Reproduce word for word the part of the passage on open marriages starting at "Outside the religious" and ending at "new to say?".

(Passage shown Opens)

The article says there were problems with finding people willing to go on the record about open marriages.
I could have given that author some ideas. Simply travel to parts of the intermountain West and ask around for the Fundamentalist Church of Latter-day Saints folks. Or travel to certain Muslim majority countries where it’s allowed for a man to have up to four wives. After all, Muhammad had at least 11, not including concubines.
That's not quite the same thing but both situations favor men in that it's the man who gets the choice of multiple sex partners. Or consider the household tensions between the biblical patriarch Jacob who was shuttled back and forth between the bedrooms of his two wives and their concubines. Hardly a blissful time.
Outside the religious world, consider Princess Diana’s famous quote about her then-husband Prince Charles’ obsession with Camilla Parker Bowles and how “There was three of us in this marriage, so it was a bit crowded.” We all know how that "open marriage" ended.
Yes, the piece has definitely gotten some reaction. I caught myself wondering how many people are really doing this and is this mainly a blue-state phenomenon? And was religion not a serious factor in this story because the author felt that voice had nothing new to say?
There were certainly plenty of comments; 1,018 of them as of Friday morning. Some are worth repeating, such as the writer who noted how the interviewees displayed "chronic self-absorption and an adolescent desire for continual new experiences, and 'new energy' sap energy from the primary relationship in my opinion."

(Passage shown Closes)
(Dataset entries Opens)

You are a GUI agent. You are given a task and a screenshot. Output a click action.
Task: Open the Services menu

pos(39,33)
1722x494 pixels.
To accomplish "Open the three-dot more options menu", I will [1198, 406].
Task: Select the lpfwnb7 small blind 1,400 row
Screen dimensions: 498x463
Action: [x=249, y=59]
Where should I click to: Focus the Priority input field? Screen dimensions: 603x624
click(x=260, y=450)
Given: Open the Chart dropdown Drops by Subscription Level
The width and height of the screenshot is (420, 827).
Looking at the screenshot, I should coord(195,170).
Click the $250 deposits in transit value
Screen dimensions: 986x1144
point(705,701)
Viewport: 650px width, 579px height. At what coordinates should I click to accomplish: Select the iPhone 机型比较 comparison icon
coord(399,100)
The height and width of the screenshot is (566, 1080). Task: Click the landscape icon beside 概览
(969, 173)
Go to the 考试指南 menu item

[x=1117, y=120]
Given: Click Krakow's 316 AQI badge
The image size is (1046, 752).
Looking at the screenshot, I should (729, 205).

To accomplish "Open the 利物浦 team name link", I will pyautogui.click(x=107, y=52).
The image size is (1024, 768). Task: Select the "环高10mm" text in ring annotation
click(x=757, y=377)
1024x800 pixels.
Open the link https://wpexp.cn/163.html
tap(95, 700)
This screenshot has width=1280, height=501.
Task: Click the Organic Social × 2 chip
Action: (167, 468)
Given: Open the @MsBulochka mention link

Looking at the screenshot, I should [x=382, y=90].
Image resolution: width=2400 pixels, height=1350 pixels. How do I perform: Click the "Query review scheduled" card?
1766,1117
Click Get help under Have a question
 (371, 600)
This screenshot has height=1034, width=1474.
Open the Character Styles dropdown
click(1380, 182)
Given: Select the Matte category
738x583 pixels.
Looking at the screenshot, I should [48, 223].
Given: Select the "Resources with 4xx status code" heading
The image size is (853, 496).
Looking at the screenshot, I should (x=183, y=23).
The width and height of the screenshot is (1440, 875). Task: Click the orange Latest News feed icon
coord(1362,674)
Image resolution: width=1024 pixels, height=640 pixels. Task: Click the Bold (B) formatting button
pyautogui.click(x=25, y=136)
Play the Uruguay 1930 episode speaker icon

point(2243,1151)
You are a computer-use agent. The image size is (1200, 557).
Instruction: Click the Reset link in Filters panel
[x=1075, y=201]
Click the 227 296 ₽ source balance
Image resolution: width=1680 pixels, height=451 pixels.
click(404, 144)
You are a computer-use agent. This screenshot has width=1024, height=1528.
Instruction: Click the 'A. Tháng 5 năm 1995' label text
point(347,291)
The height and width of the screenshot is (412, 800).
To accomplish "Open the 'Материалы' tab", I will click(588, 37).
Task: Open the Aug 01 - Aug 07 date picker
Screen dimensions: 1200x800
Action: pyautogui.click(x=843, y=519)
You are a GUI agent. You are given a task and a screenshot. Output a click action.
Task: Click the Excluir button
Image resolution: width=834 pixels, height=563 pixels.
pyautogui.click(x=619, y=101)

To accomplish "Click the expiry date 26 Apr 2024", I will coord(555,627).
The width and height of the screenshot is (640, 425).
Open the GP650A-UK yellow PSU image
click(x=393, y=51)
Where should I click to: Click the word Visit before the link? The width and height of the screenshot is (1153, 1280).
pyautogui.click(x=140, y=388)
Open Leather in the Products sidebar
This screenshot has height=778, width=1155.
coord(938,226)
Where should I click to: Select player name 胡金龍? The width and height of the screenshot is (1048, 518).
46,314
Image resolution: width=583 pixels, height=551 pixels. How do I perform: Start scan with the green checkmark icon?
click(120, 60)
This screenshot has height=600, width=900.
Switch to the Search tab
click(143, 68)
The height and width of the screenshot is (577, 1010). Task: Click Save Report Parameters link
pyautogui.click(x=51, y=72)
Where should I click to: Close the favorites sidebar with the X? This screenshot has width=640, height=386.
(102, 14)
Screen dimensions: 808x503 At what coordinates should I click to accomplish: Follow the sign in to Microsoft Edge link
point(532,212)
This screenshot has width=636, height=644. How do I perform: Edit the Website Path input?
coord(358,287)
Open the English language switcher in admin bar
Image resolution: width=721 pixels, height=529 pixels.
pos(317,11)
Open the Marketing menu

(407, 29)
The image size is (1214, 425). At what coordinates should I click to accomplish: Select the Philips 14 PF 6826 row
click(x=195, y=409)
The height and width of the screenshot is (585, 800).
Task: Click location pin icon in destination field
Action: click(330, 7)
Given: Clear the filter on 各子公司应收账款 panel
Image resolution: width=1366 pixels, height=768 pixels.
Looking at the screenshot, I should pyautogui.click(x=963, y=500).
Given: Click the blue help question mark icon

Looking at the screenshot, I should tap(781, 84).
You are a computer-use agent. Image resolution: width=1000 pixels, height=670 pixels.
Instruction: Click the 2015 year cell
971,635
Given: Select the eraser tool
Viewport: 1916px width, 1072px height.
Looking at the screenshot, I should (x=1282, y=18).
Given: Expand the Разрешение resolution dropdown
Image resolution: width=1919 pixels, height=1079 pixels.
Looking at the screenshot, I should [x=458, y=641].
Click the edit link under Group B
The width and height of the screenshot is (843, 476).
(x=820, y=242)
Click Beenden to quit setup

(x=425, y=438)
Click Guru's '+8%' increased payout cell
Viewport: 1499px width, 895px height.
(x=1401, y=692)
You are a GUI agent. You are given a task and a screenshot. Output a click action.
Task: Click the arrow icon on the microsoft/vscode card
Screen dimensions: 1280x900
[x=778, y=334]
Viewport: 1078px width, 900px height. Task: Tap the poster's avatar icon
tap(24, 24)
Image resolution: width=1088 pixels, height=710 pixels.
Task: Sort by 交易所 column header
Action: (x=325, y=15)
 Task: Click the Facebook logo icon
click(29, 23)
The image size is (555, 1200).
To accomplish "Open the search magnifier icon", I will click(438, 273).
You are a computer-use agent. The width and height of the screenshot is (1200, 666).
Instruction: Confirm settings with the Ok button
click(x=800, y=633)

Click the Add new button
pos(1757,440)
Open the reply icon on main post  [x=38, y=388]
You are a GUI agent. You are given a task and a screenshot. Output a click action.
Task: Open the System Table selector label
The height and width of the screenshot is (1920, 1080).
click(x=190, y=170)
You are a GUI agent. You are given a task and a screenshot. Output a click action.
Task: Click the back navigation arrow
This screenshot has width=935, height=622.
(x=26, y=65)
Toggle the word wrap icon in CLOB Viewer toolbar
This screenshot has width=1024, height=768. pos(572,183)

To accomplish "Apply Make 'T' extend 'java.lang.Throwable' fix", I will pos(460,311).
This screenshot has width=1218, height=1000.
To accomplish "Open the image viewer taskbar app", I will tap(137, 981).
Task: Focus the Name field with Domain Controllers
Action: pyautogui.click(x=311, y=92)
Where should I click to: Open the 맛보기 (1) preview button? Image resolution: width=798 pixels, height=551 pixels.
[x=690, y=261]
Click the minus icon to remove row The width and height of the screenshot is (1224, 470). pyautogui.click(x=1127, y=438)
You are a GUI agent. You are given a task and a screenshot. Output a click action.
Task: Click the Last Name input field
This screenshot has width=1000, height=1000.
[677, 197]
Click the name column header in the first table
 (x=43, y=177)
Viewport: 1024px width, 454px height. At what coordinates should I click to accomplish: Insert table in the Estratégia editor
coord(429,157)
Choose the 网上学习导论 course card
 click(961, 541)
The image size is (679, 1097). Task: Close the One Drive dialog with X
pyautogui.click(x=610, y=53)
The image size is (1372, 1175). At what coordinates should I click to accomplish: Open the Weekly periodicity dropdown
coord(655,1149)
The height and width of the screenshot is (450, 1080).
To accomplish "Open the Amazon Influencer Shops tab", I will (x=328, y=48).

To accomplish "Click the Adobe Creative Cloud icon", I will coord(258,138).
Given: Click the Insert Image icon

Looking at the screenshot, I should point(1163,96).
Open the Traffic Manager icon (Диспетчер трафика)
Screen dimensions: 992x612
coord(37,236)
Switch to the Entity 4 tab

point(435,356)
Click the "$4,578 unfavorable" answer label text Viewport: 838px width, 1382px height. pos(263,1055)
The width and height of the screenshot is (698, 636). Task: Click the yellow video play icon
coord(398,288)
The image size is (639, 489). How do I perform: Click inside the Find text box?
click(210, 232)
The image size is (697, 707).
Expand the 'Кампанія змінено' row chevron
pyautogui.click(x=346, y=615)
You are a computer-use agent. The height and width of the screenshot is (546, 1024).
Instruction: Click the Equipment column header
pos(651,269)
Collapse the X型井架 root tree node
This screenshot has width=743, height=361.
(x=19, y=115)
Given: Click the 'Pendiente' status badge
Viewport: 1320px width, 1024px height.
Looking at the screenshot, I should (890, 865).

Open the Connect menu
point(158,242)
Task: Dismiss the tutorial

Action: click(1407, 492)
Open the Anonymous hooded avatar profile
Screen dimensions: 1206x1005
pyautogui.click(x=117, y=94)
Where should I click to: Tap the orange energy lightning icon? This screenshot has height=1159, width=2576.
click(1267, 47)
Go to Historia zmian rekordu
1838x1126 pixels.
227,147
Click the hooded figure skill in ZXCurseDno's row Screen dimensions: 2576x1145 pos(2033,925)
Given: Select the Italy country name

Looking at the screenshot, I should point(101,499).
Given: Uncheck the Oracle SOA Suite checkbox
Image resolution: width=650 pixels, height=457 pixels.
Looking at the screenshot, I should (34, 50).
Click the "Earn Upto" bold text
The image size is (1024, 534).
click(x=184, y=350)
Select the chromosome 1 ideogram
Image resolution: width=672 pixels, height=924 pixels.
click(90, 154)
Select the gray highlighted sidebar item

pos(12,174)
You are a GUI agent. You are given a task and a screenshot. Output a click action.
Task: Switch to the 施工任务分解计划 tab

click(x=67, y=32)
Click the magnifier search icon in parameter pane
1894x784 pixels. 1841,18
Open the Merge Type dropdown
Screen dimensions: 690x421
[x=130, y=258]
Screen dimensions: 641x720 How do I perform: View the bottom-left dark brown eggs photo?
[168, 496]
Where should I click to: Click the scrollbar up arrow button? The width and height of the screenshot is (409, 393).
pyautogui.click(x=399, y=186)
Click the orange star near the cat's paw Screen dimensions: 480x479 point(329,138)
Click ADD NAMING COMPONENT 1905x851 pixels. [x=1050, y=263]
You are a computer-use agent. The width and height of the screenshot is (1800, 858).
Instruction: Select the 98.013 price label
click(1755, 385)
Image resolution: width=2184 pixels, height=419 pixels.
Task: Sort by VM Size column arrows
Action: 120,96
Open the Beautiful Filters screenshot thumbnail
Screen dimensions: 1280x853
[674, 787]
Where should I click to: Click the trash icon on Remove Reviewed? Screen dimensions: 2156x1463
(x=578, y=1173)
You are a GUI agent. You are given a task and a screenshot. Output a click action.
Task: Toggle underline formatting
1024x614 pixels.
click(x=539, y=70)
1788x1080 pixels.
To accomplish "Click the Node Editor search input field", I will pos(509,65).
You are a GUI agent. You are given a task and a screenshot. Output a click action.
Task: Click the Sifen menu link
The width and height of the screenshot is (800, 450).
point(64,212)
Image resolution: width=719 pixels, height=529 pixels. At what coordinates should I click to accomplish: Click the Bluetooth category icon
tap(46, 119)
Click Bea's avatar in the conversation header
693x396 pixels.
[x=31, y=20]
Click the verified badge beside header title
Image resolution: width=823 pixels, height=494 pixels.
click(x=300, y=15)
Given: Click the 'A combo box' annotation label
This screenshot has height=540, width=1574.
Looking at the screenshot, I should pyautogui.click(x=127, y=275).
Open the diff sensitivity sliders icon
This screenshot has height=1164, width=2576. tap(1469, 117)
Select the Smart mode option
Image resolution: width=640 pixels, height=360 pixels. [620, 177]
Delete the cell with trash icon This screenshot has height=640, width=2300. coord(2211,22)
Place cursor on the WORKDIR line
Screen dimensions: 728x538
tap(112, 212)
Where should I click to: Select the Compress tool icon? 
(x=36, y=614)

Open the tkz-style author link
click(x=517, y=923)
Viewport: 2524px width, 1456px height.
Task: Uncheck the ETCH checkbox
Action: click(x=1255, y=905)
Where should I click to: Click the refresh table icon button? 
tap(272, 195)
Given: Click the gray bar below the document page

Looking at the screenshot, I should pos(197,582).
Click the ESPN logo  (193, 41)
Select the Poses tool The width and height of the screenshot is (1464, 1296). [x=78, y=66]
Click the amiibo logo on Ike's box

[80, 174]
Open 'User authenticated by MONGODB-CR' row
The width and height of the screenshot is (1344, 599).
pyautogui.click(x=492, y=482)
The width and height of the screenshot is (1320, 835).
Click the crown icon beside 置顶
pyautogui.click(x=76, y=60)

(Dataset entries Closes)

▸ **Finished task**
Outside the religious world, consider Princess Diana’s famous quote about her then-husband Prince Charles’ obsession with Camilla Parker Bowles and how “There was three of us in this marriage, so it was a bit crowded.” We all know how that "open marriage" ended.
Yes, the piece has definitely gotten some reaction. I caught myself wondering how many people are really doing this and is this mainly a blue-state phenomenon? And was religion not a serious factor in this story because the author felt that voice had nothing new to say?